Synopsis
A psychiatrist (Russell) is wooed by a cartoonist (Bowman), who has fallen in love with her at first sight after he accidentally knocked her down. Although the psychiatrist is unresponsive to his courtship for most of the film, she eventually yields to his pursuit, and they plan to marry.
Discussion
She Wouldn't Say Yes is a tame romantic comedy. The romantic tension between Russell and Bowman is weak, and the comedy is mild. The film does have a nice example of meeting cute: in a train ticket office, Bowman accidentally knocks Russell flat, bangs her nose, and causes her to miss a chair and sit on the floor. Russell's character is a successful and independent woman, but she is rather prim and lacks interest in men. The cartoonist has to overcome her reluctance to break into her solitary life. The possibility that a woman would want to remain completely independent and not marry was not considered in a 1945 film.
She Wouldn't Say Yes makes an interesting contrast to
She Had to Say Yes (1933)
relative to pre- and post-Code romantic films. In the 1933 film, made when the
Motion Picture Production Code was not being enforced, the male characters are
obviously after sex, and distrust a woman who professes innocence.
In the
1945 film, which was forced to adhere to the strict moral guidelines
of the
Production Code, the virginity and unavailability of the unmarried psychiatrist
(who writes in a tell-all book only about kissing the men she meets) is not in
question. The sexual innuendo which pervades She Had to Say Yes is
also absent. Bedroom encounters in She Wouldn't Say Yes are likewise
mildly sexy, but suggestiveness is kept to a minimum. The cartoonist visits the
psychiatrist's bedroom, even sits on her bed, but then soon leaves. In
She Had to Say Yes, the nominal hero
of the film comes close
to raping the heroine before changing his mind.

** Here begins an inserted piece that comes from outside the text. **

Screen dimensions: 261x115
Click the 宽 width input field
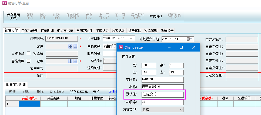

The two film's endings further illustrate the differences between pre- and post-Code films. In She Wouldn't Say Yes, the cartoonist gets no further than standing on the ladder to the upper berth where the psychiatrist is lying. A marriage acknowledged by both must be performed before he can enter. At the end of She Had to Say Yes, by contrast, the implication is that the couple will celebrate their wedding night before they are actually married.